## Exercise:
Revise the items below, changing every "Image resolution" to "Image dimensions" and leaving all other text unchanged.

## Records for this task:
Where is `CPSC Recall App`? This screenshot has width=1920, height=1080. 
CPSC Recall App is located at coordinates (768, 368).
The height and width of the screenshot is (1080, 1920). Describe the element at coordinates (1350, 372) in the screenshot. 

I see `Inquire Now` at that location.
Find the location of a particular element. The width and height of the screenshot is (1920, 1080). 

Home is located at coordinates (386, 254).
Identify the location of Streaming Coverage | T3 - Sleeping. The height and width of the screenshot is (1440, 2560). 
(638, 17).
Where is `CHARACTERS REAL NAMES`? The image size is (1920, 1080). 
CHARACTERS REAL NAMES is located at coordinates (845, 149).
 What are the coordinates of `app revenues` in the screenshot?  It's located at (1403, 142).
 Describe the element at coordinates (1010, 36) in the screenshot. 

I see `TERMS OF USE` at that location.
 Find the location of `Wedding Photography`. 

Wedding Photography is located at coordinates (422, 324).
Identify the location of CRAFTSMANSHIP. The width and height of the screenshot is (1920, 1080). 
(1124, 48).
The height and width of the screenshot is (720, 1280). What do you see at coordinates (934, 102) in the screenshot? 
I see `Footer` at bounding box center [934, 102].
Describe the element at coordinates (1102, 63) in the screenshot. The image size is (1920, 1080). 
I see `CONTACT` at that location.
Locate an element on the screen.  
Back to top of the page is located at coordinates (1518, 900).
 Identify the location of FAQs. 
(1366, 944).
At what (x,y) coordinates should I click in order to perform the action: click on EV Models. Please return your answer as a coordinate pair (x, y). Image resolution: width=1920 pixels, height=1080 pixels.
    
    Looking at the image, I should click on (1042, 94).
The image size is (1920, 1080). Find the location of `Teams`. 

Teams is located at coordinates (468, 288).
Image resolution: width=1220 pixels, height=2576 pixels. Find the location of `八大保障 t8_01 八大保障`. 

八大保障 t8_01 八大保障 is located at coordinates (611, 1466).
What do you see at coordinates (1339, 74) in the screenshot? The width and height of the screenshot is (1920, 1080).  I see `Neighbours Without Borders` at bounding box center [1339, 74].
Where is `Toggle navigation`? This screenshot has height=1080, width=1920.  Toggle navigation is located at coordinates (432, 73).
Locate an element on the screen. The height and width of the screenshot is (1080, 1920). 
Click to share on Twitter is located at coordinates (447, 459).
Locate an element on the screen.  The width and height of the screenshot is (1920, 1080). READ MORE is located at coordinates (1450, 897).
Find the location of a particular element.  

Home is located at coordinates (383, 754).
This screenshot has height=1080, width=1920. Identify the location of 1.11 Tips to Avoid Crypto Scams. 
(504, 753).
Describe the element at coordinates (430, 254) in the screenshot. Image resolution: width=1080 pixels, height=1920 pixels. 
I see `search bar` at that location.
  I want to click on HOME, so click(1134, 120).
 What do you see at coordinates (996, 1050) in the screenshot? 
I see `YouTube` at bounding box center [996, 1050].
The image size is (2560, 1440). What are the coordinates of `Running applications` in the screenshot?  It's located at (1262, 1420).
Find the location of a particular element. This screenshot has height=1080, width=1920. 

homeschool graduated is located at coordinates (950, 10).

## Task solution:
Where is `CPSC Recall App`? This screenshot has width=1920, height=1080. 
CPSC Recall App is located at coordinates (768, 368).
The height and width of the screenshot is (1080, 1920). Describe the element at coordinates (1350, 372) in the screenshot. 

I see `Inquire Now` at that location.
Find the location of a particular element. The width and height of the screenshot is (1920, 1080). 

Home is located at coordinates (386, 254).
Identify the location of Streaming Coverage | T3 - Sleeping. The height and width of the screenshot is (1440, 2560). 
(638, 17).
Where is `CHARACTERS REAL NAMES`? The image size is (1920, 1080). 
CHARACTERS REAL NAMES is located at coordinates (845, 149).
 What are the coordinates of `app revenues` in the screenshot?  It's located at (1403, 142).
 Describe the element at coordinates (1010, 36) in the screenshot. 

I see `TERMS OF USE` at that location.
 Find the location of `Wedding Photography`. 

Wedding Photography is located at coordinates (422, 324).
Identify the location of CRAFTSMANSHIP. The width and height of the screenshot is (1920, 1080). 
(1124, 48).
The height and width of the screenshot is (720, 1280). What do you see at coordinates (934, 102) in the screenshot? 
I see `Footer` at bounding box center [934, 102].
Describe the element at coordinates (1102, 63) in the screenshot. The image size is (1920, 1080). 
I see `CONTACT` at that location.
Locate an element on the screen.  
Back to top of the page is located at coordinates (1518, 900).
 Identify the location of FAQs. 
(1366, 944).
At what (x,y) coordinates should I click in order to perform the action: click on EV Models. Please return your answer as a coordinate pair (x, y). Image dimensions: width=1920 pixels, height=1080 pixels.
    
    Looking at the image, I should click on (1042, 94).
The image size is (1920, 1080). Find the location of `Teams`. 

Teams is located at coordinates (468, 288).
Image dimensions: width=1220 pixels, height=2576 pixels. Find the location of `八大保障 t8_01 八大保障`. 

八大保障 t8_01 八大保障 is located at coordinates (611, 1466).
What do you see at coordinates (1339, 74) in the screenshot? The width and height of the screenshot is (1920, 1080).  I see `Neighbours Without Borders` at bounding box center [1339, 74].
Where is `Toggle navigation`? This screenshot has height=1080, width=1920.  Toggle navigation is located at coordinates (432, 73).
Locate an element on the screen. The height and width of the screenshot is (1080, 1920). 
Click to share on Twitter is located at coordinates (447, 459).
Locate an element on the screen.  The width and height of the screenshot is (1920, 1080). READ MORE is located at coordinates (1450, 897).
Find the location of a particular element.  

Home is located at coordinates (383, 754).
This screenshot has height=1080, width=1920. Identify the location of 1.11 Tips to Avoid Crypto Scams. 
(504, 753).
Describe the element at coordinates (430, 254) in the screenshot. Image dimensions: width=1080 pixels, height=1920 pixels. 
I see `search bar` at that location.
  I want to click on HOME, so click(1134, 120).
 What do you see at coordinates (996, 1050) in the screenshot? 
I see `YouTube` at bounding box center [996, 1050].
The image size is (2560, 1440). What are the coordinates of `Running applications` in the screenshot?  It's located at (1262, 1420).
Find the location of a particular element. This screenshot has height=1080, width=1920. 

homeschool graduated is located at coordinates (950, 10).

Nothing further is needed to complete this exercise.